Despite the evidence in favor of exercise, many are often stumped as to how they can fit it in during the winter months when outdoor time is limited. There are actually a number of ways to do so.
  • Join the YMCA or invest in a gym or fitness club membership.
  •  Make use of exercise DVDs at home. These days, workout discs that suit any exercise preference—from yoga to kickboxing to belly dancing—are easily available and reasonably priced.
  • Get the whole family involved and consider investing in a game console that allows everyone to participate in physically active games.
  • Sneak exercise into daily routines by walking to speak to a colleague in another part of the office instead of phoning her, parking at the far end of the parking lot, taking the stairs instead of the elevator. Aim for 10,000 steps a day. 
4. Take time to recharge.

One of the wonderful things about the holidays is that they give people a reminder to stop focusing inwardly and to devote time and love to others. In fact, altruism is associated with numerous health benefits, including reduced depression. But giving of oneself too much without taking time to recharge comes at a price.

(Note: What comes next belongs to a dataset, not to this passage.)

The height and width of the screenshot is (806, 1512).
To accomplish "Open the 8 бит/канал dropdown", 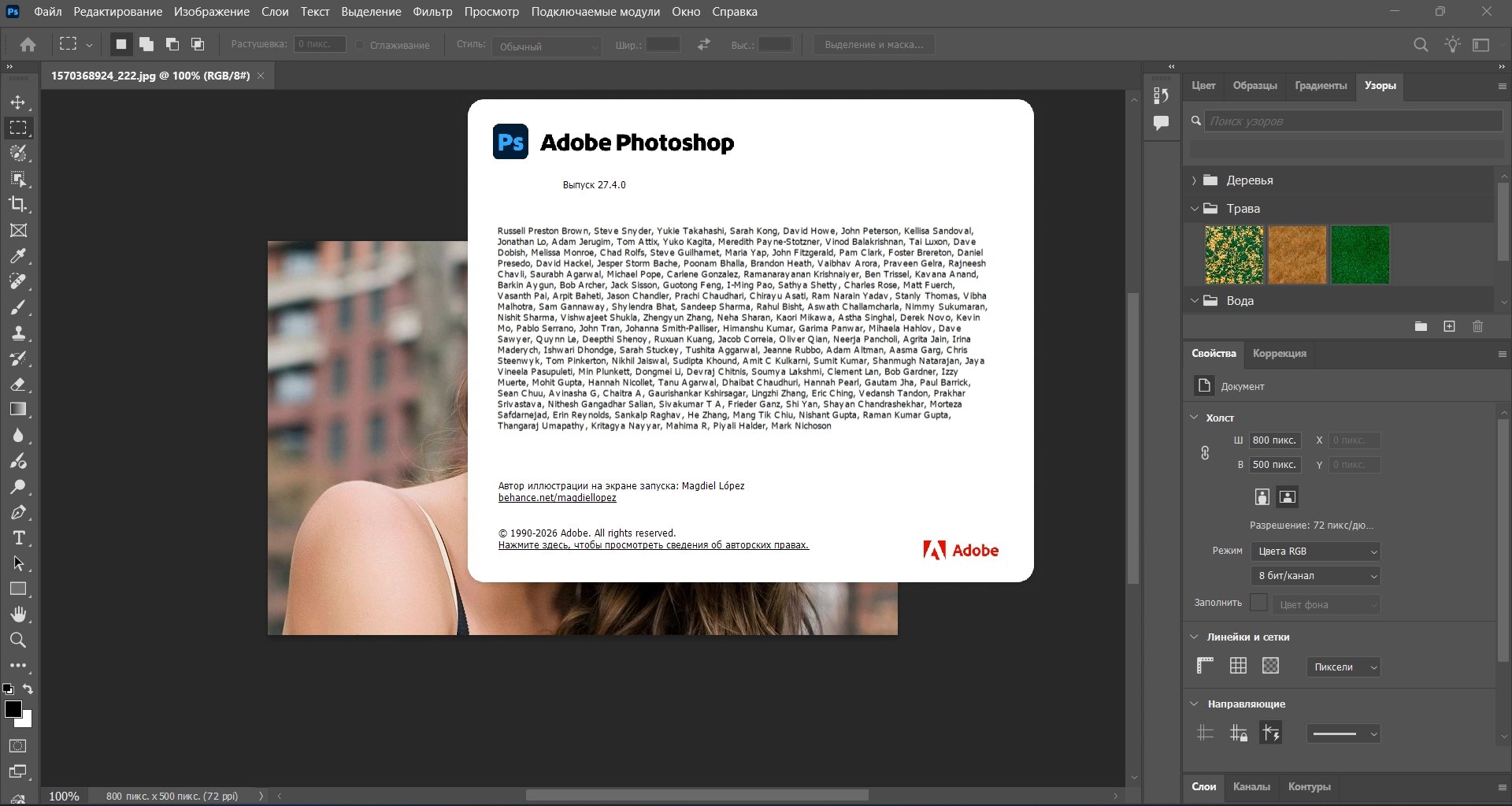I will (1316, 576).
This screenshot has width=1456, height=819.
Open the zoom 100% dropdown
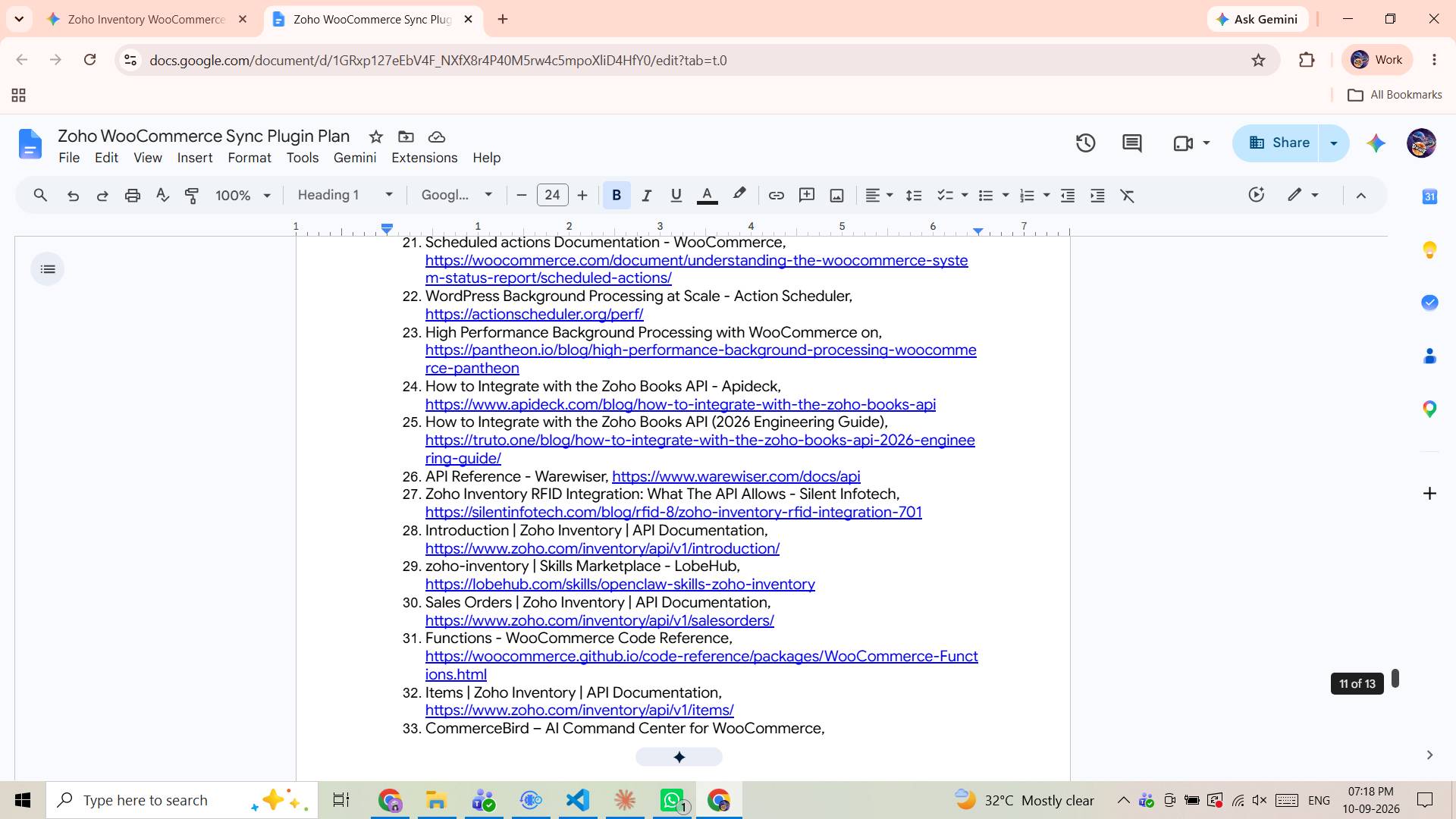(243, 196)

To combat the physical and mental drain that comes around this time every year, participate in healthy activities that provide downtime. Get a good massage or try something different; a healing touch session. This type of energy therapy can reduce pent-up tension (particularly in the neck and shoulders where many tend to carry stress), increase circulation and provide quiet time to rest and enjoy the power of human touch. Other forms of energy therapy that can improve mood are acupuncture, Reiki and Emotional Freedom Technique.

Also, don't underestimate the power of alone time. Whether it's a long bath, a few moments journaling or meditating, or a half an hour of reading before bed, a little time alone to relax and focus can improve mental and emotional energy.

Try to reject the compulsion to have to “do it all” during the holiday season. Things often go much more smoothly when responsibilities are shared. Don't be afraid to delegate tasks to family members and friends, or hire a professional to perform services like decorating, catering and housecleaning.

Finally, get back to basics. The holidays are about the celebration of family and—for many—faith. Spend quality time where it matters, and take time away from the hustle and bustle of the season to engage in fun and meaningful family traditions.


For those who find themselves truly unable to cope with stress or depression, don’t hesitate to talk to a physician or qualified counselor.